A&O slashes projects partners’ equity take after profits review

Allen & Overy

(A&O) has moved to slash the number of equity points awarded to its London-based project finance partners as part of its strategy to make the practice more competitive.

The reduction in equity points is in response to the increasing competition in the global projects arena and the weak US dollar.

Head of projects Graham Vinter told The Lawyer: “The group works in pounds but mostly bills in dollars, and a year ago we decided that if we weren’t careful it could be damaging in the long term. If a firm does an oil and gas deal virtually anywhere in the world and it’s acting for a US client, it’s not possible to bill in pounds or euros.”
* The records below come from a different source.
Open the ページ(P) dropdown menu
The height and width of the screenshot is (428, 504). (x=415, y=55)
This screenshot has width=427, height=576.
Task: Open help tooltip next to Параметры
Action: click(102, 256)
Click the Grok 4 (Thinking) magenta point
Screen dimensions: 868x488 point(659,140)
Vinter added that A&O is looking at other tactics aimed at combating the weak dollar, including running deals out of the firm’s Dubai office, which operates in dollars.

It is understood that profit per partner in A&O’s projects group lags behind the rest of the firm. A&O refused to divulge any financial information relating to the firm’s projects practice.
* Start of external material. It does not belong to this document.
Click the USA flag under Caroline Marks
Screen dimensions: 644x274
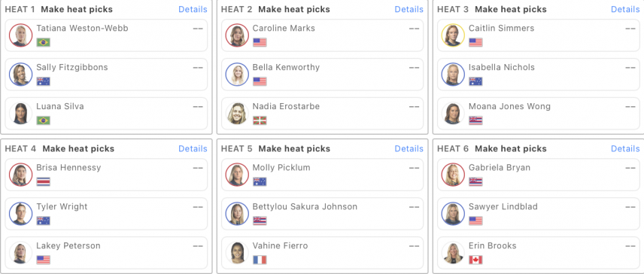click(x=260, y=42)
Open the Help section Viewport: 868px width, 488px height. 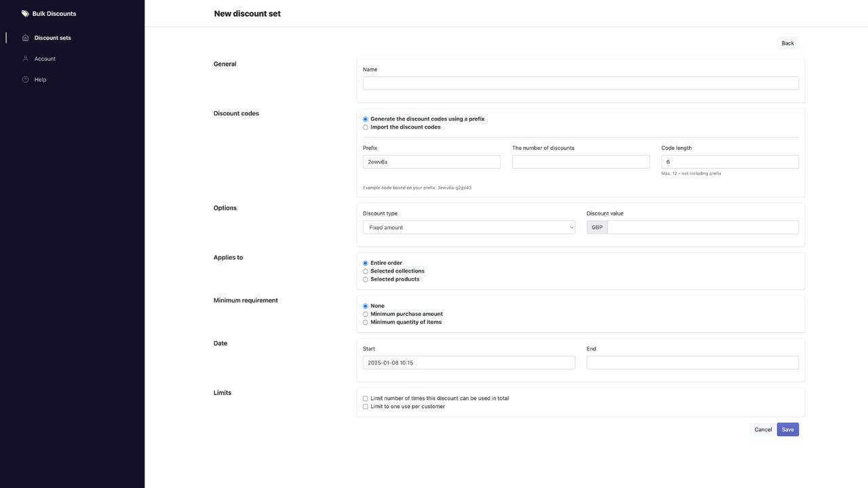[40, 79]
Vinter said: “People don’t like hearing that they’re going to take home less money. But there’s a grudging acceptance.”

The new points will take effect from 1 May 2006.
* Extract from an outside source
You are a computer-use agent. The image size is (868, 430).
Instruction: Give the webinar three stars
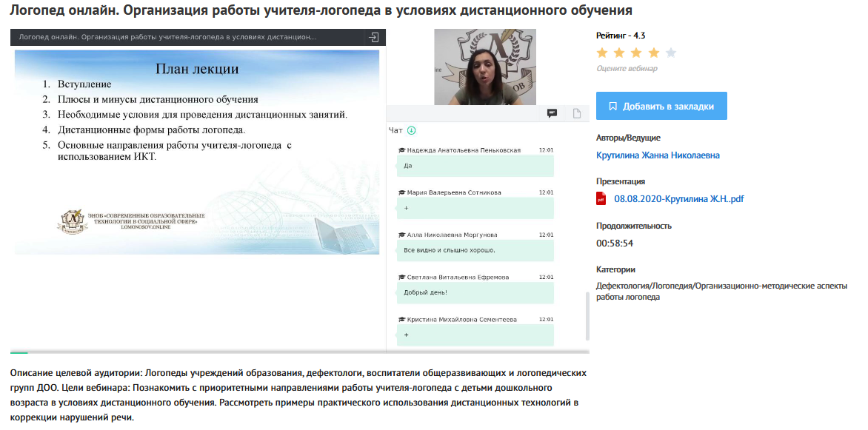pyautogui.click(x=636, y=53)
A&O managing partner David Morley said: “Our position in the market is something of which we’re immensely proud and is something we want to keep.”

A&O is the latest magic circle firm to review the profitability of its projects practice. Linklaters completed a wholesale review of its projects practice after global projects head Bruce White took the helm in May 2005. Linklaters encouraged several senior partners to take early retirement as a result (The Lawyer, 12 September).